With dairy youngstock, we often get the comment that weighing is time consuming and as long as cattle are growing at the right weight, a pointless exercise because all you are doing is looking back. This is fundamentally wrong as what you are actually doing is looking to the future. If, for example a dairy heifer needs to be 220kgs to turn out to grass and you are 60 days away from grazing, unless she is around 175 kgs now and you are growing at 0.8kg/day, then you are not going to achieve sufficient growth to reach turn out weight. Therefore, weighing is not just a check of previous performance, but gives you a budget for the coming months. If animals are well grown then feed efficiency can be improved. If they are not, then feeding can be increased to achieve live weight gain. In addition, animals of different weights can be split into different groups as smaller animals will always do better in a group of similar size.

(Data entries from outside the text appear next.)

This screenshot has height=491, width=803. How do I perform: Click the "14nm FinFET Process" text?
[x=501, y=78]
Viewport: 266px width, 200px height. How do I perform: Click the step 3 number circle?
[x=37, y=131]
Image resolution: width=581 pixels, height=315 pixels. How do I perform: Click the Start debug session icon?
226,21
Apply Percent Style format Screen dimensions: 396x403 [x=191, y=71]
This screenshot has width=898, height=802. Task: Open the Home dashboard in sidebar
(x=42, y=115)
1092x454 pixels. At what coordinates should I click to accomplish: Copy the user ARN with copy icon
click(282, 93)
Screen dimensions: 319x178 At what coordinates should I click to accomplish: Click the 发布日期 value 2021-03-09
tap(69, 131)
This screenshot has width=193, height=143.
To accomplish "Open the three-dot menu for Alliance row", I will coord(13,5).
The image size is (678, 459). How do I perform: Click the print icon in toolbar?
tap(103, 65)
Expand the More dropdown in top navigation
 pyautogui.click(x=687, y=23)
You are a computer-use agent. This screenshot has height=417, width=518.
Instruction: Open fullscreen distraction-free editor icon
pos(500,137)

In a recent FCG training session on beef animals, the importance of weighing suckler cows and youngstock was explained, as we should be aiming for an average efficiency, of around 45% being the weight of calf weaned to mature cow weight. If you don’t know this figure, then you will have a great range of performance within a suckler herd, each of which has a fixed cost on your business.
Weigh scales are often granted aided under farm productivity schemes and are a very cost-effective investment. In FCG we have some weigh scales that can be used by our clients or alternatively clients can invest, and 2-3 farmers can share to reduce investment cost.